Questions about the fairness of the current credit reporting system have recently started to take new prominence with the National Consumer Law Center releasing a report The Credit Score Pandemic Paradox and Credit Invisibility and blog posts on Creditslips.org offering policy solutions in Addressing Credit Invisibility Through Federal Contracting Power. As the discussion there point out, this is a thorny issue since unreported bad credit may be worse for more people than having no credit reported.
Credit Invisibility also relates to Chapter 13 bankruptcy, as payments made by debtors during the course of their plan are usually unreported by creditors (including their ongoing mortgage payments). While many folks can get new mortgages and refinancing during bankruptcy at surprisingly low rates, that credit reporting purgatory leaves the same people stuck with subprime car loans for 5 years.
Chapter 13 Trustees could be authorized (and, to overcome institutional inertia, likely be required) to report payments, which would help debtors that were performing in the their plans tremendously.
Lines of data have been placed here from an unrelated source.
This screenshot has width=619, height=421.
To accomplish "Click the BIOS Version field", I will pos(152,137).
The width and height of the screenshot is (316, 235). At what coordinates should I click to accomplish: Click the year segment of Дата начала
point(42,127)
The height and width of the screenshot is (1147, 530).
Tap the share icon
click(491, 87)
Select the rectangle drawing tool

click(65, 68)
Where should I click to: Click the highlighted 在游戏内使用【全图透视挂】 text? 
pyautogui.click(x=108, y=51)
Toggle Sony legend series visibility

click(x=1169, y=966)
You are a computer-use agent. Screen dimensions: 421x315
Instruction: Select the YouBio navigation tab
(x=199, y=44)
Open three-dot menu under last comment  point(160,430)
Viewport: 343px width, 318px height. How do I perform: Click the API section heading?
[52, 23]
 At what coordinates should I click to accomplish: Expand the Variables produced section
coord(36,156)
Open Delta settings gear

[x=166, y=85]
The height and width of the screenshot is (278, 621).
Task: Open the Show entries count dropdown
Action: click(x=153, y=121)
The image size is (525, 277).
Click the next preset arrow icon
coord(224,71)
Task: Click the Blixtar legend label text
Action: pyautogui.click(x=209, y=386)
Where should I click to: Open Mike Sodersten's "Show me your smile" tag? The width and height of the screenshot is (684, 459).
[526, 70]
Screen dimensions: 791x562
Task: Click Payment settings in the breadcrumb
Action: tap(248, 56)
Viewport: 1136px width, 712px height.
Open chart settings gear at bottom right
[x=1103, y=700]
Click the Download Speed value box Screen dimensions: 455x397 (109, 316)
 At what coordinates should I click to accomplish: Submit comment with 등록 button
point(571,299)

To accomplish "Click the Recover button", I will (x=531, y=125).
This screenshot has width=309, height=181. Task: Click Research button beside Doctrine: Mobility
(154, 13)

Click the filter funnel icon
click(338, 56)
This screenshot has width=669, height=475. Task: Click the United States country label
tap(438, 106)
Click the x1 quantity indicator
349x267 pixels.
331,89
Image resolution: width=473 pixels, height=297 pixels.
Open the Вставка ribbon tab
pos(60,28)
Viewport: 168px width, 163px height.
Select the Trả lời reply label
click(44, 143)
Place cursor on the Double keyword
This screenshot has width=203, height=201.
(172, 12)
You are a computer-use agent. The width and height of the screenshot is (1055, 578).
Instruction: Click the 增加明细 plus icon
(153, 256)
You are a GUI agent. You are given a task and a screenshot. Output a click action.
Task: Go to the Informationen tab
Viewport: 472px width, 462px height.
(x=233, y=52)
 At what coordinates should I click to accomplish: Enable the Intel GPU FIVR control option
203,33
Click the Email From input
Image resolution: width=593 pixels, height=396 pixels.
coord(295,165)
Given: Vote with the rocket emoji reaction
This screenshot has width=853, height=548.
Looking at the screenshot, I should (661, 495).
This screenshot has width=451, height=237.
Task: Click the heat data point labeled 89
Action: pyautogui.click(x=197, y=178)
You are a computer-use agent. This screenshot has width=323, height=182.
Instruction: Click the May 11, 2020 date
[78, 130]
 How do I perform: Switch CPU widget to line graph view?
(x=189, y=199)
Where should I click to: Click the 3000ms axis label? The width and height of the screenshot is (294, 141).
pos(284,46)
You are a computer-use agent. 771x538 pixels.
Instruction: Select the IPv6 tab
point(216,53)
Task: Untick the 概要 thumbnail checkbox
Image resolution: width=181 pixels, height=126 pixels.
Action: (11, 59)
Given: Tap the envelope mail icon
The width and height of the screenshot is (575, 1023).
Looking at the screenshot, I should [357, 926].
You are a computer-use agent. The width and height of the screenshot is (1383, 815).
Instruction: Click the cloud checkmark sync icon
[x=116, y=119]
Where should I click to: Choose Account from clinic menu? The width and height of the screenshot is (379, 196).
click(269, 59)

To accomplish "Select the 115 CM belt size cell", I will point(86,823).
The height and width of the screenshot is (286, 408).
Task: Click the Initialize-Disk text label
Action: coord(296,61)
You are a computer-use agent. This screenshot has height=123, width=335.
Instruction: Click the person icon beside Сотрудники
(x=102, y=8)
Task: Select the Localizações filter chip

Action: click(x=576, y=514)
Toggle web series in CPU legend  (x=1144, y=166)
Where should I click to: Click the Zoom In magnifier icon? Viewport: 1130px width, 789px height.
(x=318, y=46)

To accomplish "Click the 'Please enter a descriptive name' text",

This would not only be a new burden and complexity for Trustee, but would also entail a sea change in how Trustees and the bankruptcy courts think about access for consumers to new credit during a bankruptcy. While Ch. 11 debtors routinely finance their way out of a case, the paternalism towards consumers often expects them to live for 3 to 5 years without credit.
A smaller lift would be to allow debtor's attorneys to report the repayment of their fees to the credit reporting agencies but lawyers are prohibited by the CRAs from furnishing information. When a Chapter 13 case is taken without payment of all fees in advance, i.e. most Chapter 13 cases, that lawyer is extending credit, the repayment of which over time should be considered as a sign of creditworthiness.
That my ethical obligations to my clients would prevent me from reporting negative information would not be prohibited under the FCRA, since that doesn't require any reporting, only accurate reporting. That the credit industry might find a consumer attorney only posting positive information is utterly hypocritical, since it makes the same reporting choices during bankruptcies as well.